Roeder attended a National Political Institute of Education (Nazi state boarding school) in Plön. As one of the youngest soldiers in the regular army he took part in the fighting for the defence of Berlin, then the capital of the Third Reich, in 1945. After the Second World War he was for a time a member of Germany's CDU party. After leaving the party he forged ties with the far-right political scene (in Germany and abroad) and with the Ku Klux Klan. Roeder's career has been marked by an abundance of criminal charges, including resistance against state authority, and battery. In 1980 the Deutschen Aktionsgruppen ("German Action Groups"), a neo-Nazi organisation founded by Roeder, initiated attacks against buildings housing asylum seekers. Roeder was classified as a terrorist by German legal authorities as a result of these activities.
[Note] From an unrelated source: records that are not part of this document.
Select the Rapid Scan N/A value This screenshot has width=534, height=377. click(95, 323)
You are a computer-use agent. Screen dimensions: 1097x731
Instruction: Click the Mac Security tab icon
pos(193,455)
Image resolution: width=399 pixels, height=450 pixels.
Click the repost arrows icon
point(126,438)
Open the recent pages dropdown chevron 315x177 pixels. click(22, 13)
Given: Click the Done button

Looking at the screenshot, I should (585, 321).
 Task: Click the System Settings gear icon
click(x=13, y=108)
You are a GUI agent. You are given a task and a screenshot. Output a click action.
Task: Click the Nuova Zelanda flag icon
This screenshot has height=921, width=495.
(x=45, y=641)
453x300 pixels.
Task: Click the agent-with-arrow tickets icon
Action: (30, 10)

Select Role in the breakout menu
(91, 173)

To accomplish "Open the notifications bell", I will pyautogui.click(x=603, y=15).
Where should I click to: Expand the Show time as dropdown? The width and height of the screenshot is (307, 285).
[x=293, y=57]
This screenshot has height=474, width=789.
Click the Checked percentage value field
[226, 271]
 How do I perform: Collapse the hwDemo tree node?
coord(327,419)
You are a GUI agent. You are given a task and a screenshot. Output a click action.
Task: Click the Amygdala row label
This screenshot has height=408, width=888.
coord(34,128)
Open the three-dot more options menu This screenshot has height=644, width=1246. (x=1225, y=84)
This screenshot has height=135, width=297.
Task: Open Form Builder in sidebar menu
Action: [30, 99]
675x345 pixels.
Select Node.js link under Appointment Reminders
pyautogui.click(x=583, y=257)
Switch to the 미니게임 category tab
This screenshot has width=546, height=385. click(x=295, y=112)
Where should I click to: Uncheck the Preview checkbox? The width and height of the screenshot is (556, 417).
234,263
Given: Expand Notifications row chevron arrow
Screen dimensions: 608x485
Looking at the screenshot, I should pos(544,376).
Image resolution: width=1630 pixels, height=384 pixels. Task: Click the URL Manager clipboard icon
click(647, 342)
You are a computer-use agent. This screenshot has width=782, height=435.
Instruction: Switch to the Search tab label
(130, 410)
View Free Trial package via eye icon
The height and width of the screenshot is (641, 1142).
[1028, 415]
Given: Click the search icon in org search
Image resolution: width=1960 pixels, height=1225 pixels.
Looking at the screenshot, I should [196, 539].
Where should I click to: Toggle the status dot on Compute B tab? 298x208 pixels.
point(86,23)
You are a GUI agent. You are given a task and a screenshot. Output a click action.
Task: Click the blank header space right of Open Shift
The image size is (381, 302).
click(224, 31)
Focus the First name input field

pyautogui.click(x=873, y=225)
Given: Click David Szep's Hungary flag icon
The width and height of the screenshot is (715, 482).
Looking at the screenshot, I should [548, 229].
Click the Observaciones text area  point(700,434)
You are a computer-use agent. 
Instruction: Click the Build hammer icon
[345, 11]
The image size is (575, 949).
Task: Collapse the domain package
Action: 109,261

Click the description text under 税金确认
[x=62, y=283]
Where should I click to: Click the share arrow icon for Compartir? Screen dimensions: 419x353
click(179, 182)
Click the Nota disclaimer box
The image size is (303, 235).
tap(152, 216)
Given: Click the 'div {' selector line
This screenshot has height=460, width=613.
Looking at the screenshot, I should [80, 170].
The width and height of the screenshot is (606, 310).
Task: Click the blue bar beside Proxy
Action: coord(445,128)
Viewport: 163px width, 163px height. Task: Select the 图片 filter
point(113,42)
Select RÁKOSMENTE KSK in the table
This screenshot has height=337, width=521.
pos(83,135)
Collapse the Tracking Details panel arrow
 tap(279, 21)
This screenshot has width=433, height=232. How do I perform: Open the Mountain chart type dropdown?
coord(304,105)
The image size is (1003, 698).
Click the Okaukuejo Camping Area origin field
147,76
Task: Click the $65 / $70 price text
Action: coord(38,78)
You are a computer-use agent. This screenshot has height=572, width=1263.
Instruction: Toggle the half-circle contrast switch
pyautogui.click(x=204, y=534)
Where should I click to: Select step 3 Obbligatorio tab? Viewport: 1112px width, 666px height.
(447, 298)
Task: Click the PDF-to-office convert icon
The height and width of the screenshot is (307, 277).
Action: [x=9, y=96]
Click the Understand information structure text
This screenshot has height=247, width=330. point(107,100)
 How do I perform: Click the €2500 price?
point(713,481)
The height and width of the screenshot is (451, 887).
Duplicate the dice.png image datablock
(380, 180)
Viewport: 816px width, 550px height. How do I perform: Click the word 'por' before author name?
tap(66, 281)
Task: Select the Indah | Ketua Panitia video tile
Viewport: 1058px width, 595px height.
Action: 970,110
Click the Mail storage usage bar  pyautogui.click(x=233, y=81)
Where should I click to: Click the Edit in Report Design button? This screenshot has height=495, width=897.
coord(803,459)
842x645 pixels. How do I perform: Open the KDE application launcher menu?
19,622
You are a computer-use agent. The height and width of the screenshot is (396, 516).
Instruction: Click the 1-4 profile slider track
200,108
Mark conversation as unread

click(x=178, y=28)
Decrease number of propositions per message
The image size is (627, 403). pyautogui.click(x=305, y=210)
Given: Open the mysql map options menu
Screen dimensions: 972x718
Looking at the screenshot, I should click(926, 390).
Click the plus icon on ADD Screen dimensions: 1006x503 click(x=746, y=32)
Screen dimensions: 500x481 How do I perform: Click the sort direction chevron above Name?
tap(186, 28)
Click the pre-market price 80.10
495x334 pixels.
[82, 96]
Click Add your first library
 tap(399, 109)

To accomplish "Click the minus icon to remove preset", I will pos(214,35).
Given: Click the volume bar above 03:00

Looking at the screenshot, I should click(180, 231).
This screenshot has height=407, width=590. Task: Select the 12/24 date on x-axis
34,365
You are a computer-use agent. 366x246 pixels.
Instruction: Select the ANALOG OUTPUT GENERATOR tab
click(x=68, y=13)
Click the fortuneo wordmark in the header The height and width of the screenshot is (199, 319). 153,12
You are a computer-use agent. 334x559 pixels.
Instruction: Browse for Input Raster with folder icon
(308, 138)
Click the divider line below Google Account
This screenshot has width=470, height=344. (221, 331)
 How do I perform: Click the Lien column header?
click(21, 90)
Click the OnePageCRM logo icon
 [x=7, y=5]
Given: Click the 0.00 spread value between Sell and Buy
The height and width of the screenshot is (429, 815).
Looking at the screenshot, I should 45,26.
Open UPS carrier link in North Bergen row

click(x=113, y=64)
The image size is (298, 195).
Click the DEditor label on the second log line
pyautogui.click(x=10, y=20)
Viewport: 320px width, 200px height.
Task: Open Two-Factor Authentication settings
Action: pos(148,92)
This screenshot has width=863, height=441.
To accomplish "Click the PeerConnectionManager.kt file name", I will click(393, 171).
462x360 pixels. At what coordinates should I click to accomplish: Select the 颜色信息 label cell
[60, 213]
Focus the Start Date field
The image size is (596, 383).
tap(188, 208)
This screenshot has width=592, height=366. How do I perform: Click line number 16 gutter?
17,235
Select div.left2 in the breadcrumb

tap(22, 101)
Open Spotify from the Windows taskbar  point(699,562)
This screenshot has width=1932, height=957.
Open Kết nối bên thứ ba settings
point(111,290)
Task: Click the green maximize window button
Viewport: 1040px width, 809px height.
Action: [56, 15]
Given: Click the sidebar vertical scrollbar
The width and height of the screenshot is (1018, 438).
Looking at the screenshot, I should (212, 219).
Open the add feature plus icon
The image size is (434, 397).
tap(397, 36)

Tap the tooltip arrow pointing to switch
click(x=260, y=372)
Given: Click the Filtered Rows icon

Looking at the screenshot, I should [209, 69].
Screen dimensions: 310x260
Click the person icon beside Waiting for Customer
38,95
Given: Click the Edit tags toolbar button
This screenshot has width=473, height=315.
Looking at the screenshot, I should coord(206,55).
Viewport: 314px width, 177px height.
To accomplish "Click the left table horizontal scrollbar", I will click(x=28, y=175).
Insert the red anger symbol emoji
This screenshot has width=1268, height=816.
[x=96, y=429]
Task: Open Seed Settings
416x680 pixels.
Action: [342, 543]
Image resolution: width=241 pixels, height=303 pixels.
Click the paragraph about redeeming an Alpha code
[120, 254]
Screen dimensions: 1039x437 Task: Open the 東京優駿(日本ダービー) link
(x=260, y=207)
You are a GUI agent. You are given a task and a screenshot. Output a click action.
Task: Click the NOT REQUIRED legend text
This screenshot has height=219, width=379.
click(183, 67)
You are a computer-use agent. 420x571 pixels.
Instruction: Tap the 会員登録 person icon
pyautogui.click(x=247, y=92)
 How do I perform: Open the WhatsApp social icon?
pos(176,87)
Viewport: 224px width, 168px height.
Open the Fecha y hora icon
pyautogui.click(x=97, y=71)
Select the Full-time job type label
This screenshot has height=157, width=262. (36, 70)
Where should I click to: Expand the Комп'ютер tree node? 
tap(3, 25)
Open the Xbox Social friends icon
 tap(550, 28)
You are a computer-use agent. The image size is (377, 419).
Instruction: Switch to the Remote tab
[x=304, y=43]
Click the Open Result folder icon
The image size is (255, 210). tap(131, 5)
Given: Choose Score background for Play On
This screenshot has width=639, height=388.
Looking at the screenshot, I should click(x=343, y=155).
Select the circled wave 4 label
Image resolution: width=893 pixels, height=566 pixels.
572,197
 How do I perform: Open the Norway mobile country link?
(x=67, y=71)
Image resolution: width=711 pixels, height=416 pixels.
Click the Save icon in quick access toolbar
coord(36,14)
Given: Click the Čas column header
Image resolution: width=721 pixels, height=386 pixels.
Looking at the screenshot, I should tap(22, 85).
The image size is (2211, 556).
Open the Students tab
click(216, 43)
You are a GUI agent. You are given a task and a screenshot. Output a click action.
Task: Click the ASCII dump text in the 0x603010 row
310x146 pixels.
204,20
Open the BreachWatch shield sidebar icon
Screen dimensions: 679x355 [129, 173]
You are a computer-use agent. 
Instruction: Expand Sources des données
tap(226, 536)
In 1997 the current affairs program Panorama revealed that in 1995 Roeder had appeared, by invitation, as a speaker at the German military's officer training academy in Hamburg. This scandal, as well as the fact that Roeder had received financial donations from the military, led to the sacking of the academy's commander and the instatement of Counter-Admiral Rudolf Lange as his replacement, with the goal of restoring the good reputation of the academy.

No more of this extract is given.